Now that we have practical, affordable and highly-realistic VR there’s always the question of what we’ll do with this technological tool. While most people are going to create VR experiences that will be education, scientific or educational in nature, there are going to be some applications that are more left-of-field. We’ve seen some weird stuff in the past, but a recent story from South Korea has got tongues wagging both within and outside the VR community.
Bring Out Your Dead
Sometimes, showing is much better than telling, so here’s the South Korean documentary that’s proven so controversial recently.
In case you can’t watch the video, it shows a woman by the name of Jang JiSung having a VR encounter with a digital replication of her deceased daughter, NaYeon. Wearing a VR headset and aided by a chroma-key setup, so the camera can see what she sees, we watch Jang JiSung interact with her “daughter”, sit down at a table and eventually put her to bed. It’s clearly a very emotional experience for her, despite this virtual recreation not being particularly realistic.
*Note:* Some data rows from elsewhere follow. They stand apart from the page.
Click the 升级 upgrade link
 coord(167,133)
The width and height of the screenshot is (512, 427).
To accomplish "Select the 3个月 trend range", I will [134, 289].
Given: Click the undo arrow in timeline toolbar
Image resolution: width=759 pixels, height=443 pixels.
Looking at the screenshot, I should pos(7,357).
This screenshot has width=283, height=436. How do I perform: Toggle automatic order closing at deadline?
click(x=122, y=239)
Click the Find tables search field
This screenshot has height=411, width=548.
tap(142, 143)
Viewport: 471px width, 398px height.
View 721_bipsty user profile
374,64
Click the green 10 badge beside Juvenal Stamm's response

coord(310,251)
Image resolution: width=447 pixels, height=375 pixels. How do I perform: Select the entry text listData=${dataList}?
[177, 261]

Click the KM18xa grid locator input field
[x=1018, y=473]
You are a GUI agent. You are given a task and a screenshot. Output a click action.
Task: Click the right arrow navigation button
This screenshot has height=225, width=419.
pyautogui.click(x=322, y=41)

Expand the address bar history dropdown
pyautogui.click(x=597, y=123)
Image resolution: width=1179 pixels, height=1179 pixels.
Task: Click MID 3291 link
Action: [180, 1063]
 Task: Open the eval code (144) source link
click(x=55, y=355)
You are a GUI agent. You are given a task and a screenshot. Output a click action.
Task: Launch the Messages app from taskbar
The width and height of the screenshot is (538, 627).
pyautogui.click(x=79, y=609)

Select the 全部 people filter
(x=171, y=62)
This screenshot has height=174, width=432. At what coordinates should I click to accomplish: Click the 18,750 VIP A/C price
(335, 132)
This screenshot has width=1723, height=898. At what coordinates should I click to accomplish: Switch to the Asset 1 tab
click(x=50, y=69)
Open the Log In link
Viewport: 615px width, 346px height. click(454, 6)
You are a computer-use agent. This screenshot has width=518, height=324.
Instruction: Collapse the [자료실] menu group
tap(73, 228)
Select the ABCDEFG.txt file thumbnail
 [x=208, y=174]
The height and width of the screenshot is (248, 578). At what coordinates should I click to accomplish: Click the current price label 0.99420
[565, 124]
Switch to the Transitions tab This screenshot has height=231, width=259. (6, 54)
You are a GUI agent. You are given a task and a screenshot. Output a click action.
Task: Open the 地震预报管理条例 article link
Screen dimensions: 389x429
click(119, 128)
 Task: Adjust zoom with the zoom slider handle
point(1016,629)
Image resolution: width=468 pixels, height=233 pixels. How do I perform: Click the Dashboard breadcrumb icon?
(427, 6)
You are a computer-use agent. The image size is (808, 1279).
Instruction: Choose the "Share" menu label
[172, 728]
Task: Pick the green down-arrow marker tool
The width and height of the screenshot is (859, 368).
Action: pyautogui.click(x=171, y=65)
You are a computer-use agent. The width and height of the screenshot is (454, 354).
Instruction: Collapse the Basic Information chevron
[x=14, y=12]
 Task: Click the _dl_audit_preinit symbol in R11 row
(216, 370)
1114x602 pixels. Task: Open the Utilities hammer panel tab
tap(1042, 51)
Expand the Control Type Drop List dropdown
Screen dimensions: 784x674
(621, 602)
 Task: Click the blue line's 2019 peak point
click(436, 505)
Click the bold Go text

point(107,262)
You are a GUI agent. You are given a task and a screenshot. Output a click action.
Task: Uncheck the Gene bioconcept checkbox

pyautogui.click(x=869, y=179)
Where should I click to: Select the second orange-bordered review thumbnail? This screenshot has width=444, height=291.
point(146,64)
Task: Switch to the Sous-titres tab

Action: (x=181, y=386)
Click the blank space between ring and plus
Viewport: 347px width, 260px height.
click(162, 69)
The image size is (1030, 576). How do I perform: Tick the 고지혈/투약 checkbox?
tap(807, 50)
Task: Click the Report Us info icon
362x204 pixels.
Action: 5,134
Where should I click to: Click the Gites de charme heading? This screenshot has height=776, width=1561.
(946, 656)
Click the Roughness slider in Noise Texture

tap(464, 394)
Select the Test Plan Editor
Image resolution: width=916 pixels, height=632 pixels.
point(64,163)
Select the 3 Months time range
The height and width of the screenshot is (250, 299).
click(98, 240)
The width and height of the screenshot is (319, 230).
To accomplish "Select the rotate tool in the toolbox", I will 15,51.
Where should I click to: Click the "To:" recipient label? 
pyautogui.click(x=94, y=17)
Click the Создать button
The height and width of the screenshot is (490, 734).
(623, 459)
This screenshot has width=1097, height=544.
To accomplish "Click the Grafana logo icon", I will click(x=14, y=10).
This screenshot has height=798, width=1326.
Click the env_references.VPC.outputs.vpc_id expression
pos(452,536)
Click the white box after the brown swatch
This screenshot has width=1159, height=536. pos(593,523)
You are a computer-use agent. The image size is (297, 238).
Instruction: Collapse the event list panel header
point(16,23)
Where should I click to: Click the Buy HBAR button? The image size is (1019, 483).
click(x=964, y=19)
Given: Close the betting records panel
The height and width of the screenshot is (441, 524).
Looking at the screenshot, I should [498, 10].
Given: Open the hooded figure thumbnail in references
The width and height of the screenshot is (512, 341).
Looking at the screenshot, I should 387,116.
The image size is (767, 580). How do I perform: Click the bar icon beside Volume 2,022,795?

NaYeon’s recreation is animated pretty well, but this isn’t using ray-tracing or even proper collision detection, as we can see NaYeon’s hand clipping through her desk. None of this seems to make a difference to Jang, who perseveres through the entire experience.
It’s impossible to know how much of this was rehearsed, what Jang really feels or whether this is ultimately a good or bad thing for her personally. What we can dissect is this idea of resurrecting deceased loved ones in a realistic, interactive digital space.
The Ethics of Digital Necromancy
Ethics and morality deal with whether something is harmful in some way. That harm can come in various forms, but generally we want to balance the good or harm something can do. To apply it in an ethical way, within a particular moral framework.
That’s different from things that make people feel disgusted or uncomfortable. In other words, just because you feel something is “icky” doesn’t automatically make it unethical. For example, for centuries people were abhorred by the idea of learning anatomy from cadavers through dissection. However, what little harm this practice may hold is far outweighed by the good it has done in advancing our knowledge of medicine. Something that’s essential to making the life of the living better.
So what should we make of this digital necromancy? It’s not the first time the idea of creating a digital avatar of a deceased person. Services such Eternime and Replika use AI methods to create chatbots which sound like a real person, living or dead. They also retain facts about those people and can be pretty convincing. Even to people who knew the real person intimately.
Then there are robotic replicas of people. Hanson robotics famously created a robotic replica of author Philip K. Dick which can respond to question and can be, at times, eerily lifelike.
We also have the emerging phenomenon of bringing back deceased actors in films, such as Peter Cushing’s posthumous turn as Grand Moff Tarkin. That practice has been controversial, but that ethical discussion is somewhat less profound than the Korean example.
So why is this digital resurrection of a woman’s departed daughter pushing so many buttons?
Personalized Trauma Through VR
The special psychological risks of VR, if any, are still an open question. Modern realistic VR hasn’t been around long enough or widespread enough to cull any sort pattern or conclusive links between VR and traumatic experiences. However, it doesn’t take a full VR experience to get strong emotions via any media. If you’ve ever been terrified by a movie or cried after reading a sad story in a book you’ll know this first-hand.
I think the main reason this particular story has touched a nerve is because we, as human beings, are generally quite emphatic. We can put ourselves in jang’s shoes and imagine it would be pretty weird to encounter the digital ghost of your dead grandma or other loved ones.
For many people that idea is quite traumatic, but conceivably there are some people who would be comforted by feeling the presence of a simulation like this. It’s certainly going to be a highly personal choice should the technology and practice become widely available.
A Potential Form of Therapy?
We have been using VR as a way to treat certain types of anxiety disorder since the early 90s. Yes, even that primitive form of VR was useful to help people get over, for example, a fear of spiders or a fear of heights. Grief is complicated, but a simulation such as this, in the hands of a trained therapist, could be part of treatment for problems brought on by grief where someone isn’t completing the typical process of dealing with loss in a healthy way.
In the hands of laypersons, who knows? It may be a way for people to delay dealing with their grief. Perhaps indefinitely. Is that right or wrong? We can’t judge, but the potential impact on society is profound.
A Small Part of a Big Future
There’s more to these sorts of experiments than just the curiosity or shock factor. The AI simulations of people’s personalities will just become more sophisticated and in a perhaps distant future, it may become possible to preserve the information in people’s brains. Filling these empty digital ghosts with a real human mind. Now, that may never happen or not happen in our likely lifetimes, but early attempts such as this could very well go down in history has the first steps on a weird and fascinating road.